The answer matters financially:
- High-risk screening: often no cost-sharing (Medicare, many commercial plans)
- Diagnostic: deductible and coinsurance apply
You can’t control which CPT code is used — that’s clinically determined by your diagnosis. But knowing in advance allows you to plan financially, use HSA/FSA funds, and schedule around your deductible reset date if helpful.
The Long-Term Cost of a Polyp History
If your polyp history places you on a 3-year surveillance schedule, you’re looking at a long-term recurring cost. Over 20 years, that’s roughly 6–7 colonoscopies. At $500–$1,000 per procedure after insurance, the lifetime cost of surveillance for moderate-risk adenoma history is $3,000–$7,000 — a meaningful financial commitment.
Strategies to manage this:
- Schedule surveillance in your high-deductible year strategically. If you have other medical expenses planned, bunching them in the same calendar year maximizes your deductible value.
- Use your HSA. Surveillance colonoscopy is fully HSA/FSA-eligible. If you’re on a high-deductible health plan, contribute aggressively to your HSA in years you expect GI procedures.
- Ask about self-pay discounts. Even with insurance, you can ask for the self-pay rate if it’s lower than your plan’s negotiated rate (this is more common with high-deductible plans where the negotiated rate and self-pay rate are close).
- Compare facility pricing. An ASC-based colonoscopy is consistently cheaper than a hospital outpatient department for the same procedure — often by 40–60%. Ask your GI doctor which facilities they have privileges at.
- Don’t skip surveillance to save money. Colon polyps are the precursors to colorectal cancer. The entire point of surveillance is catching advanced adenomas before they become malignant. Skipping a 3-year follow-up to avoid the cost is a false economy.
What If Polyps Are Found at Surveillance, Too?

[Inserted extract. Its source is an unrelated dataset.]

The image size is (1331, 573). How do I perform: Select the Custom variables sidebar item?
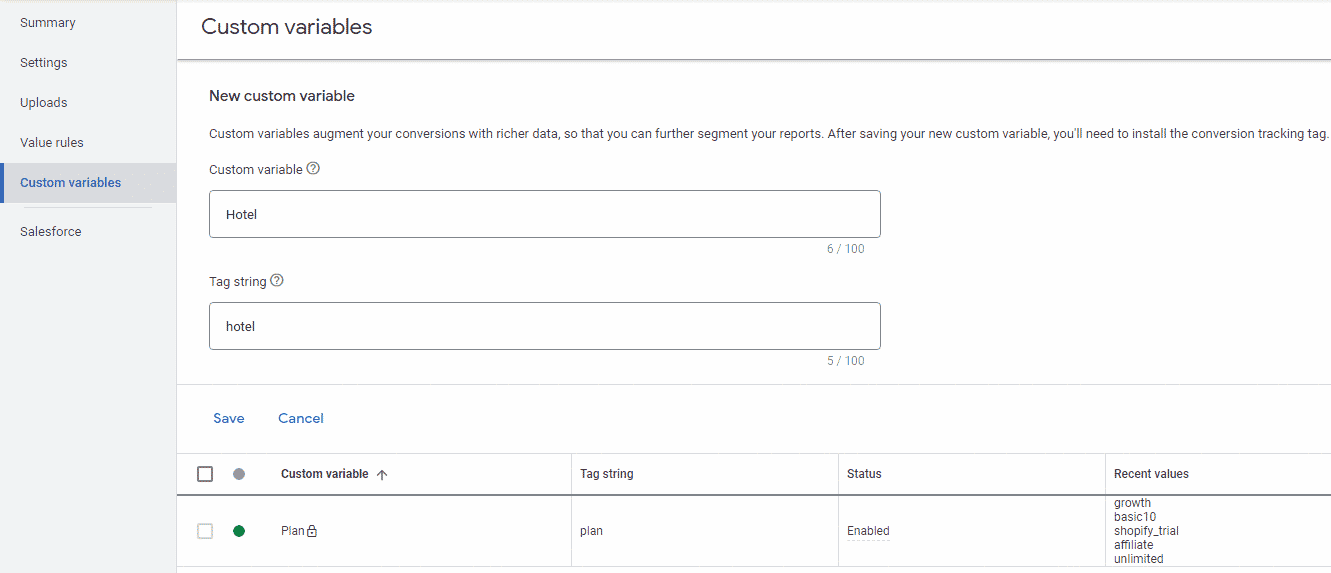click(x=71, y=183)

Finding additional polyps at a surveillance colonoscopy restarts the clock — your next interval is set based on the new findings, not the original ones. If you’re found to have 5+ adenomas or a large serrated lesion at your 3-year surveillance, you may need to return in 1–3 years rather than 5.
Pathology fees apply to each specimen sent for biopsy: typically $100–$400 per polyp specimen depending on the laboratory. If multiple polyps are removed and sent separately, pathology can add $300–$800 to the total bill.
The cost of surveillance adds up, but so does the alternative. Colorectal cancer is the third leading cause of cancer death in the US, per the ACS — and the majority of cases develop from polyps that could have been caught and removed during surveillance.